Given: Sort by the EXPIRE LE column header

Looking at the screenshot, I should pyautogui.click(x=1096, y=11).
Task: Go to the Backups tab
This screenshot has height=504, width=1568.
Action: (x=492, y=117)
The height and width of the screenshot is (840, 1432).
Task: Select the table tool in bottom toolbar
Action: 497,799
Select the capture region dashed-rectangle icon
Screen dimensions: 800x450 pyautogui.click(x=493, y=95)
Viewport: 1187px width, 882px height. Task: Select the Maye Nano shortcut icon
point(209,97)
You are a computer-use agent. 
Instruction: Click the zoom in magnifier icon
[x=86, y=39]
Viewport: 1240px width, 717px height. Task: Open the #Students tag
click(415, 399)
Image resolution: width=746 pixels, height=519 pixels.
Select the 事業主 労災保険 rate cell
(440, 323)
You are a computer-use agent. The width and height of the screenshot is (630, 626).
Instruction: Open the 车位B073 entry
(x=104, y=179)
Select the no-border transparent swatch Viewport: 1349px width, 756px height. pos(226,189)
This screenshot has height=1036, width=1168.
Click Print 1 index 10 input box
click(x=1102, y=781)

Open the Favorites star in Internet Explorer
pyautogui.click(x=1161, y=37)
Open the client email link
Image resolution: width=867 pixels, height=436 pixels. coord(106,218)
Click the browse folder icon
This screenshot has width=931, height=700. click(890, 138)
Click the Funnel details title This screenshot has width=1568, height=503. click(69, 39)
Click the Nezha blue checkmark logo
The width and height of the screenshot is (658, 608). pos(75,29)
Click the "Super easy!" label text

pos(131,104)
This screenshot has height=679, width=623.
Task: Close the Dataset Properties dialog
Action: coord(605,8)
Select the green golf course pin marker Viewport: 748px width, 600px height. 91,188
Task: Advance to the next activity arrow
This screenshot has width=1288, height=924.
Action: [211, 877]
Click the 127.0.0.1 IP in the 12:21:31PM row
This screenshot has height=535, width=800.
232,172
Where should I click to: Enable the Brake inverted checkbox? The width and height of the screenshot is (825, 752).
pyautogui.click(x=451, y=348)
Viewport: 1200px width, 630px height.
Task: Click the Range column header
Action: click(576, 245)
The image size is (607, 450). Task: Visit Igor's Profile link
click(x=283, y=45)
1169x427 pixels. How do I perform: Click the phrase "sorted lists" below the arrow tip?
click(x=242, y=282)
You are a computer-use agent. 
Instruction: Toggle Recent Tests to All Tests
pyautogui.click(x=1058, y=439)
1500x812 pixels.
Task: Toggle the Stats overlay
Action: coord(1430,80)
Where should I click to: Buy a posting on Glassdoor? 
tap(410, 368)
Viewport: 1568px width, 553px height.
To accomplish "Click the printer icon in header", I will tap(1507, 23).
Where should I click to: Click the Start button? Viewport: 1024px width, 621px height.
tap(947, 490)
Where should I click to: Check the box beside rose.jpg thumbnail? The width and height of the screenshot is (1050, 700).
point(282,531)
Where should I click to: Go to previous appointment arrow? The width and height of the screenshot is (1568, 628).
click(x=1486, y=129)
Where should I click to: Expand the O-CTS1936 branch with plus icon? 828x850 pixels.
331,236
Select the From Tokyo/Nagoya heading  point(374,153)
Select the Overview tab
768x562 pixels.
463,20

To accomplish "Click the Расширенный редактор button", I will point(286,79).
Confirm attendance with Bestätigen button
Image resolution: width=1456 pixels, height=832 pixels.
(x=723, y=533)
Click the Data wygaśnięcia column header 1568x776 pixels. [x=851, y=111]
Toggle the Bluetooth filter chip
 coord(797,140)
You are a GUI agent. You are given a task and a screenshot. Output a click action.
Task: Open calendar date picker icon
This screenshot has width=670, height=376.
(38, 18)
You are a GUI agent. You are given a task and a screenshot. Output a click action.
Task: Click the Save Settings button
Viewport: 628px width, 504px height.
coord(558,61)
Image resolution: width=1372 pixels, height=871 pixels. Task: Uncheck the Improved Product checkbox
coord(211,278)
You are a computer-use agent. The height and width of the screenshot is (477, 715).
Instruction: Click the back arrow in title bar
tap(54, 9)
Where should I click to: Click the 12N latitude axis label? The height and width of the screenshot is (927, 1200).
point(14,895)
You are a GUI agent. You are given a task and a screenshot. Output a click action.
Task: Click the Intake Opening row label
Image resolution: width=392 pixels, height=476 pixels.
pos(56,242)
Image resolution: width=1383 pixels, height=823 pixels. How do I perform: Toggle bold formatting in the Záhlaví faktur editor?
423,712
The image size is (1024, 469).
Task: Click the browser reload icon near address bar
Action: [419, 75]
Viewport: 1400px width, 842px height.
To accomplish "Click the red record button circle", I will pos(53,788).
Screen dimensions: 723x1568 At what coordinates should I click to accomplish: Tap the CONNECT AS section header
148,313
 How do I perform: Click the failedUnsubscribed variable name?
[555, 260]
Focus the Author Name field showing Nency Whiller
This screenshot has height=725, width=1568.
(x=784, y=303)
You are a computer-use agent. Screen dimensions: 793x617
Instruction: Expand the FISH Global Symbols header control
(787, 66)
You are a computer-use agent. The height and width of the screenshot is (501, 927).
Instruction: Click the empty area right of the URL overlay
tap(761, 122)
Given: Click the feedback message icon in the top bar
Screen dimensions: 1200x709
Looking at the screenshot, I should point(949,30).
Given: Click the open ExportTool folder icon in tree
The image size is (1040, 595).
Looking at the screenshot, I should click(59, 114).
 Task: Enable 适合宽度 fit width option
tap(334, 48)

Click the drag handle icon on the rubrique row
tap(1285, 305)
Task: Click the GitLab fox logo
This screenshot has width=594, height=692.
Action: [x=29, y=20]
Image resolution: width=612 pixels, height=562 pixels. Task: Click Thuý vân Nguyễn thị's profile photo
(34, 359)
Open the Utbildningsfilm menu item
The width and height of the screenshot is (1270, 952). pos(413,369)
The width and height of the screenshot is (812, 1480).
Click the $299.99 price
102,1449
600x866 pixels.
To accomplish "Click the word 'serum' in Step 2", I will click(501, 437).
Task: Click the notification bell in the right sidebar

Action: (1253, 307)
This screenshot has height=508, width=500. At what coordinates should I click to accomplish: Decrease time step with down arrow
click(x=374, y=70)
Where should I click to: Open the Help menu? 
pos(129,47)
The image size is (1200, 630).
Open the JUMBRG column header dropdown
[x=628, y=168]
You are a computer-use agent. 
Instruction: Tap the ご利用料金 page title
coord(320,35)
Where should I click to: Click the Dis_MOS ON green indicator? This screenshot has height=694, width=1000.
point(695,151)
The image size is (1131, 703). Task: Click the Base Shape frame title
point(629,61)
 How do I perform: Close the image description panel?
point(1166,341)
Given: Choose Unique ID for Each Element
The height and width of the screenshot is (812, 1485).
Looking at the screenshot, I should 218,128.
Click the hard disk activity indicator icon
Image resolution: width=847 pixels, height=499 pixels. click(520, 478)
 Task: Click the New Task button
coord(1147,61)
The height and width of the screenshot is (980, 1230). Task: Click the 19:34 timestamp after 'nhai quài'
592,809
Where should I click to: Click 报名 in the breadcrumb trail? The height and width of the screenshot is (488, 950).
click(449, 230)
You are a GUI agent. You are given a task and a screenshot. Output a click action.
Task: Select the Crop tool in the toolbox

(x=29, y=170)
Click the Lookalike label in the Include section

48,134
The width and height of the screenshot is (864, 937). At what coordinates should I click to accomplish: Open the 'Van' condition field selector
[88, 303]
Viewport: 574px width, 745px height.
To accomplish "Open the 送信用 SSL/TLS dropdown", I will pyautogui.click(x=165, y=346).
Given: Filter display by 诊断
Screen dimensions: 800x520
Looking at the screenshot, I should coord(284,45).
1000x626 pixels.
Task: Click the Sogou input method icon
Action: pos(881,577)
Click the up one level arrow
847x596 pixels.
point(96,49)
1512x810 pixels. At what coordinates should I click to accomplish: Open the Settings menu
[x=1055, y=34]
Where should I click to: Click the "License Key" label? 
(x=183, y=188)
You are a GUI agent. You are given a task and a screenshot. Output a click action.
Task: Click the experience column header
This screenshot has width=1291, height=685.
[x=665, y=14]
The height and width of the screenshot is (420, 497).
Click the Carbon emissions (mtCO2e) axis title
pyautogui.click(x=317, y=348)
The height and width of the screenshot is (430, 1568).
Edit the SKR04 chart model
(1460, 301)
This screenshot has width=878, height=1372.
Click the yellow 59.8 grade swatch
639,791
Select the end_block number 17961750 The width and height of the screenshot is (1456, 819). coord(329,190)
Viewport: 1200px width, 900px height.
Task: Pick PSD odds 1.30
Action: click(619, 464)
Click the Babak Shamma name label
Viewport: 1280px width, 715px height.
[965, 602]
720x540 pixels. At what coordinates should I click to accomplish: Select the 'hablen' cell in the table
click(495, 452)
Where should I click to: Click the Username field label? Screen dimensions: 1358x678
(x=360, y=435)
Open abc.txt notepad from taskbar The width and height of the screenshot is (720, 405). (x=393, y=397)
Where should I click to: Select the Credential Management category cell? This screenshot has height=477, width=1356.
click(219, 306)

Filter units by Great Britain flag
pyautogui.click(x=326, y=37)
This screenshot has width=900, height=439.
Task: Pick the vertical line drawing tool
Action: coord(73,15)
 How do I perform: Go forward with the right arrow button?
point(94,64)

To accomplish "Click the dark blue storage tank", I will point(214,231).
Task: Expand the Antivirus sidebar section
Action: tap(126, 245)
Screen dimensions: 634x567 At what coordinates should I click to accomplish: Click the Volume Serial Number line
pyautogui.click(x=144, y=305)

# Exercise goal
Go through the records from the first line and copy each one exactly, ending after the line that contains "Select the no-border". Give nothing else.

# Solution to this exercise
Given: Sort by the EXPIRE LE column header

Looking at the screenshot, I should pyautogui.click(x=1096, y=11).
Task: Go to the Backups tab
This screenshot has height=504, width=1568.
Action: (x=492, y=117)
The height and width of the screenshot is (840, 1432).
Task: Select the table tool in bottom toolbar
Action: 497,799
Select the capture region dashed-rectangle icon
Screen dimensions: 800x450 pyautogui.click(x=493, y=95)
Viewport: 1187px width, 882px height. Task: Select the Maye Nano shortcut icon
point(209,97)
You are a computer-use agent. 
Instruction: Click the zoom in magnifier icon
[x=86, y=39]
Viewport: 1240px width, 717px height. Task: Open the #Students tag
click(415, 399)
Image resolution: width=746 pixels, height=519 pixels.
Select the 事業主 労災保険 rate cell
(440, 323)
You are a computer-use agent. The width and height of the screenshot is (630, 626).
Instruction: Open the 车位B073 entry
(x=104, y=179)
Select the no-border transparent swatch Viewport: 1349px width, 756px height. pos(226,189)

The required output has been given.